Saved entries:
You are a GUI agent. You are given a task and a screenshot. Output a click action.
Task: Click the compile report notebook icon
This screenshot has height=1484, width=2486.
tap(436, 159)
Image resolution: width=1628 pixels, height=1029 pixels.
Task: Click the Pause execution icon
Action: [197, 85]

* _WORK INSTRUCTION_
Output only a verbatim copy of the lines spanning from the line that contains "Task: Click the compile report notebook icon" to the end of the records above.

* _WRITTEN RESPONSE_
Task: Click the compile report notebook icon
This screenshot has height=1484, width=2486.
tap(436, 159)
Image resolution: width=1628 pixels, height=1029 pixels.
Task: Click the Pause execution icon
Action: [197, 85]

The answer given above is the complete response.